This fascinating study explores the image of the double as it appears in literature, examining the doppelgänger, the alter ego, the second self, and the modern multiple self in a wide variety of literary settings. Focusing mainly on the Romantic period, the fin-de-siècle, and what could be called the romantic modern world, Miller considers a broad array of subjects, including the equivocal language of Romanticism, the orphan delirium of the Gothic heritage, the themes of isolation, escape, and the after-life, and the phenomena of secrecy and literary anonymity. Over twenty authors are examined in detail, including Poe, Dickens, Dostoyevsky, Henry James, Robert Frost, Sylvia Plath, Norman Mailer, and Saul Bellow.
Karl Fergus Connor Miller FRSL was a Scottiish literary editor, critic and writer. He was educated at the Royal High School of Edinburgh and Downing College, Cambridge, where he studied English; he was a Cambridge Apostle. He became literary editor of The Spectator and the New Statesman.
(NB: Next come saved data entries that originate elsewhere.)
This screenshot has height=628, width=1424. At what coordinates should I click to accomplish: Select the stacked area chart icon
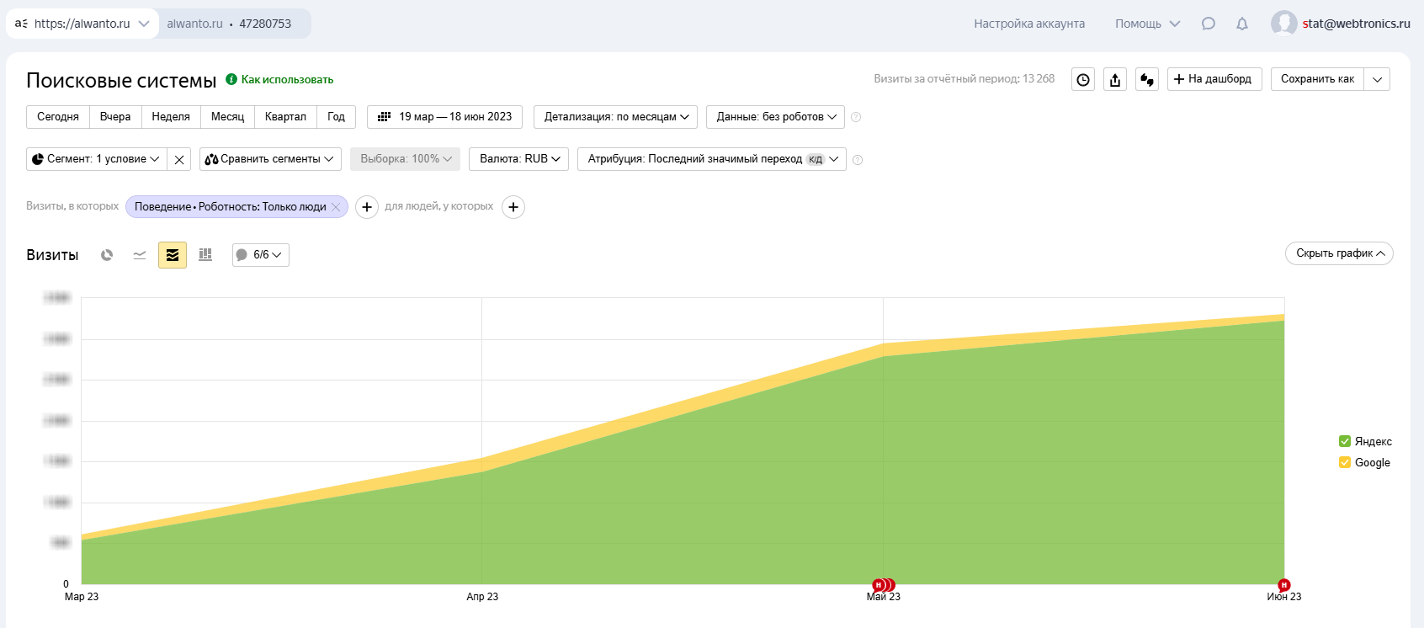(x=173, y=255)
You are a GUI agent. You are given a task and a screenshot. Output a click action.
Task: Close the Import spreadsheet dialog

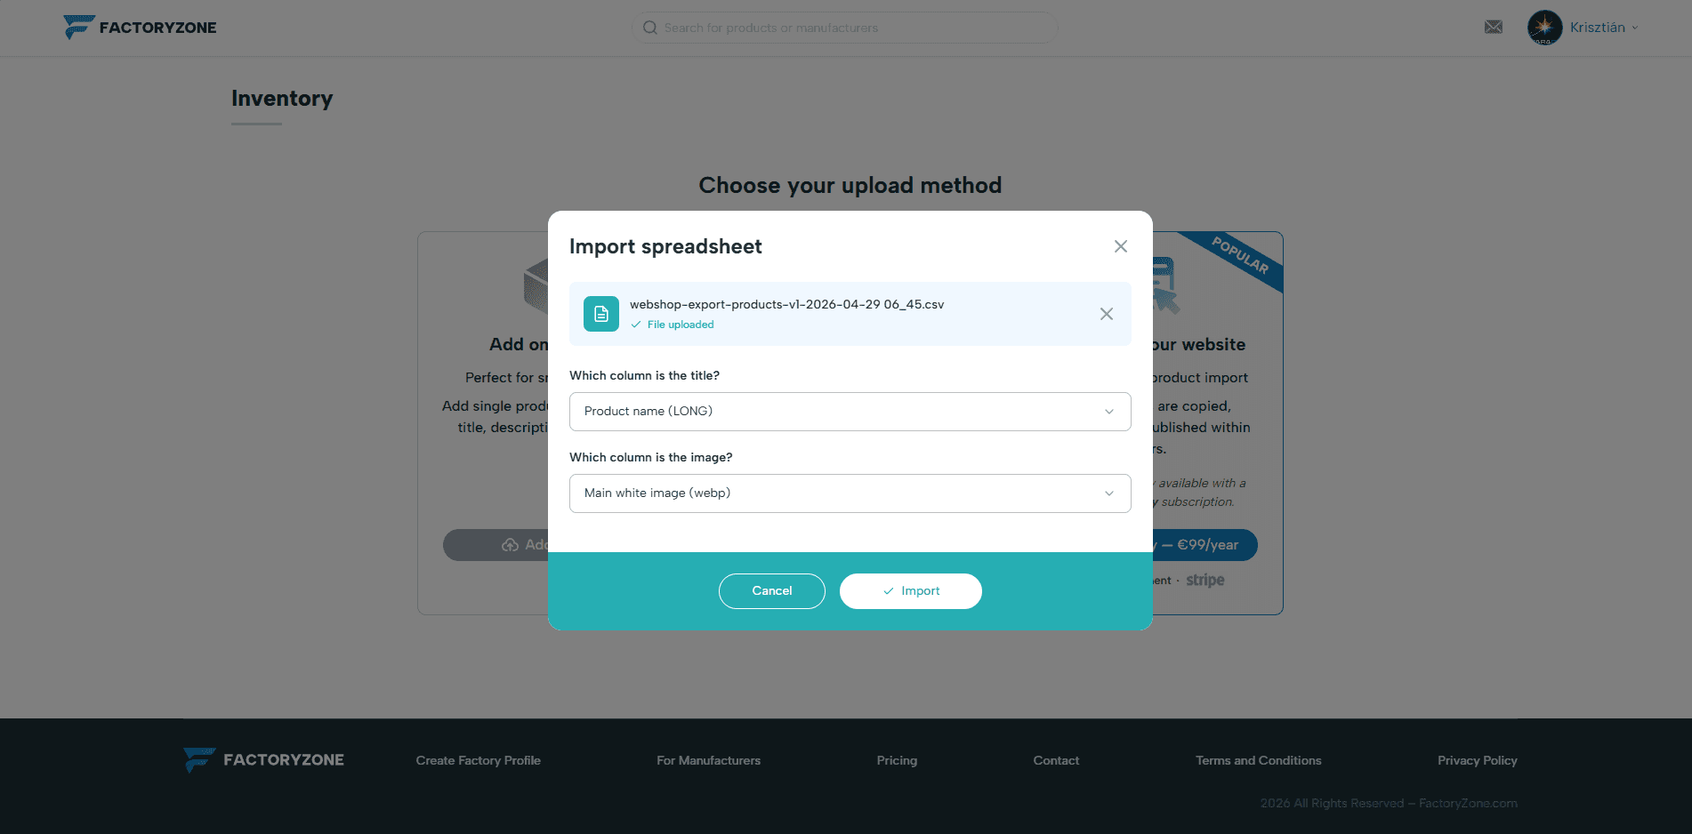tap(1121, 246)
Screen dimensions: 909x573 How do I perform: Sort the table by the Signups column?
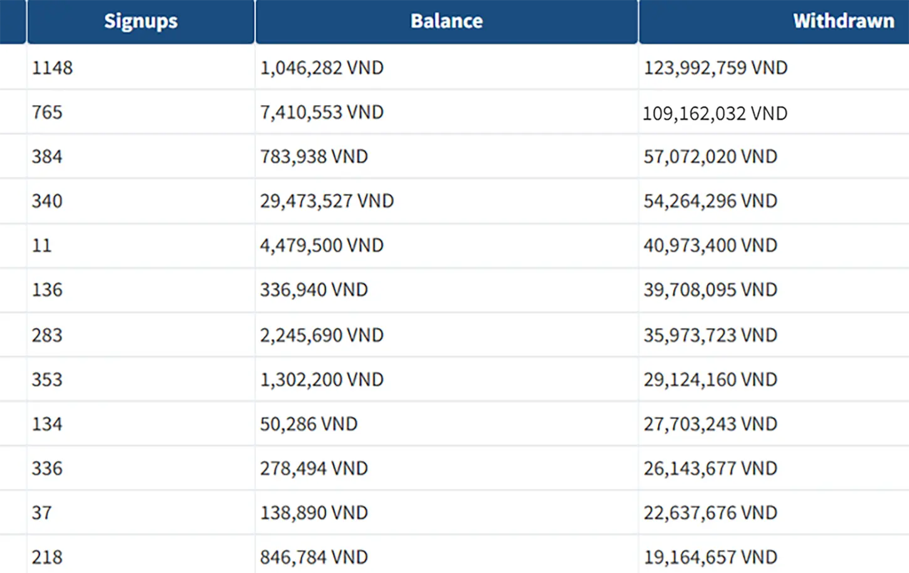(x=139, y=21)
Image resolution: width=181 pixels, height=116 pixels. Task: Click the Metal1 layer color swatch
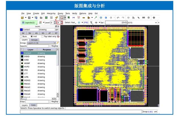22,84
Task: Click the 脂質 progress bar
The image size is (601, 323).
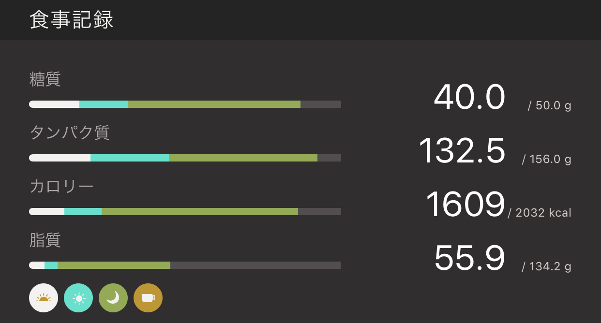Action: coord(185,265)
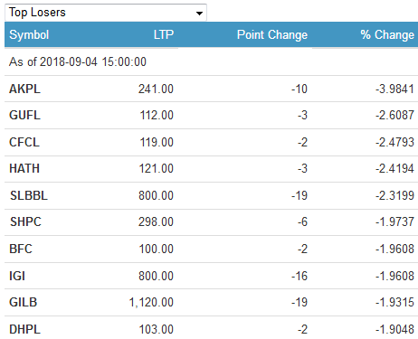This screenshot has width=418, height=339.
Task: Select the SLBBL symbol link
Action: (29, 195)
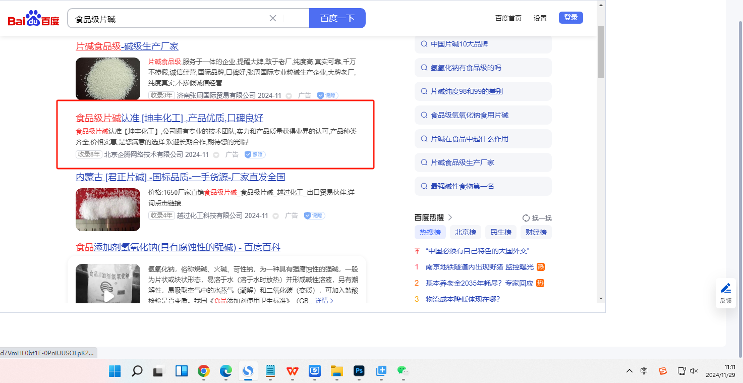Click 保障 badge on 坤丰化工 ad result
The width and height of the screenshot is (743, 383).
255,154
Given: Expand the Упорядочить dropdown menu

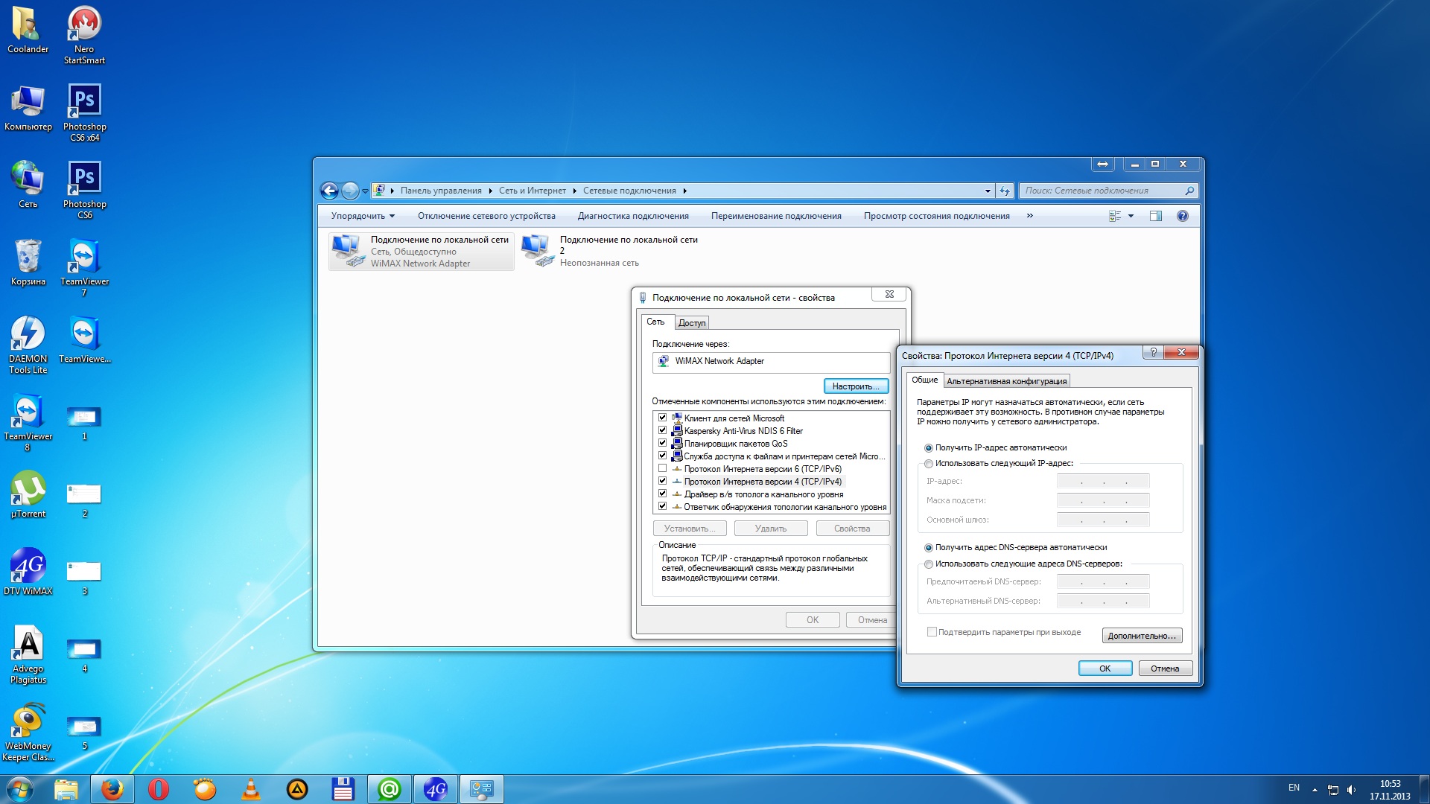Looking at the screenshot, I should tap(363, 216).
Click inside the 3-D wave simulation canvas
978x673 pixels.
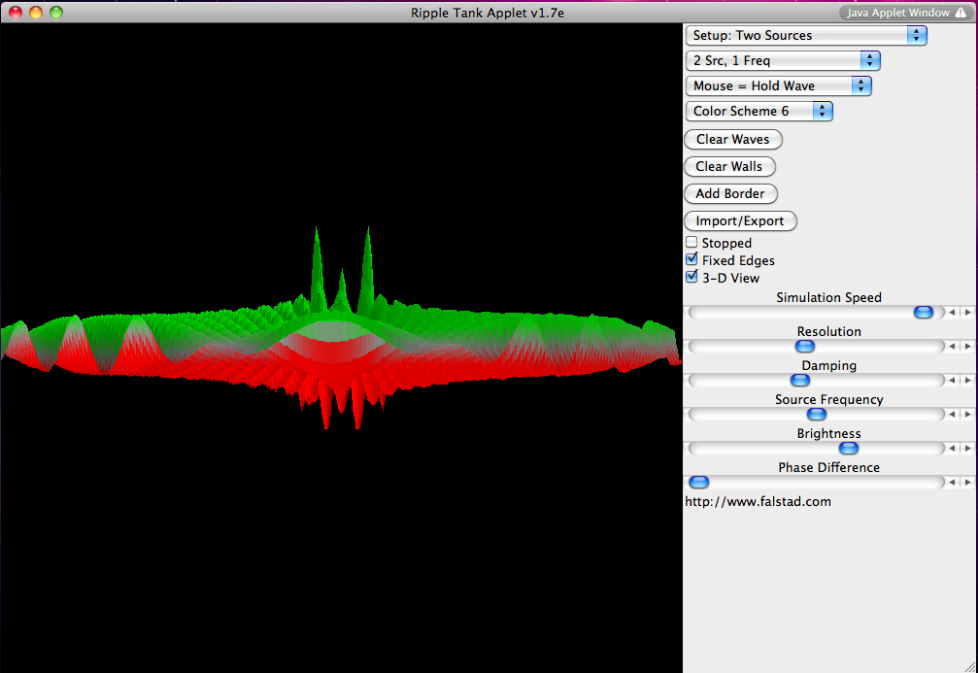[340, 340]
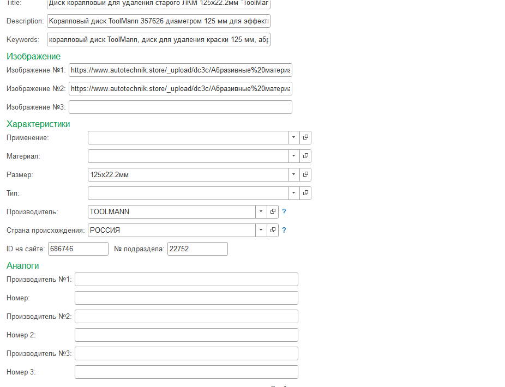Click the ID на сайте field
The width and height of the screenshot is (505, 387).
[78, 249]
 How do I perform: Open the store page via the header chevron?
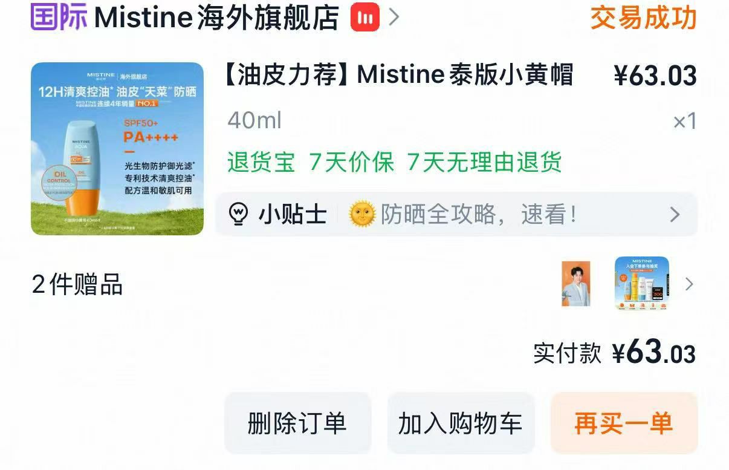(x=394, y=17)
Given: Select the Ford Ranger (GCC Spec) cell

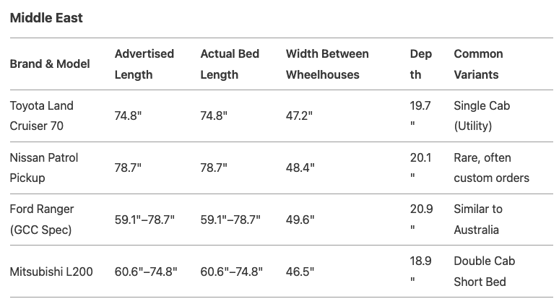Looking at the screenshot, I should (x=42, y=220).
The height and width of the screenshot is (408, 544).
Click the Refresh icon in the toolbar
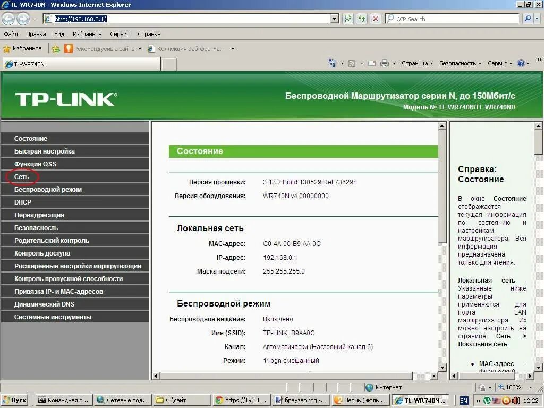[x=362, y=19]
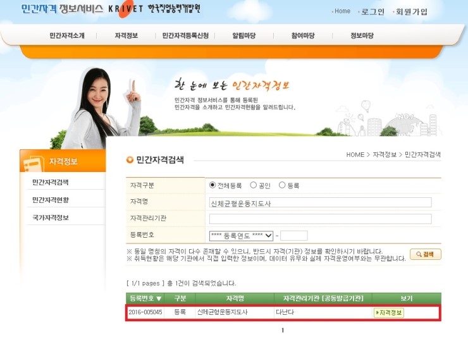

Miller resigned from the latter over a disagreement with the magazine's editor Paul Johnson, over the extent to which the literary pages treated difficult subjects and also Johnson's disapproval of The Beatles and their fans.
He was then editor of The Listener (1967–73) and subsequently of the London Review of Books, which he founded, from 1979 to 1992. He was also Lord Northcliffe Professor of Modern English Literature and head of the English Department at University College London from 1974 to 1992.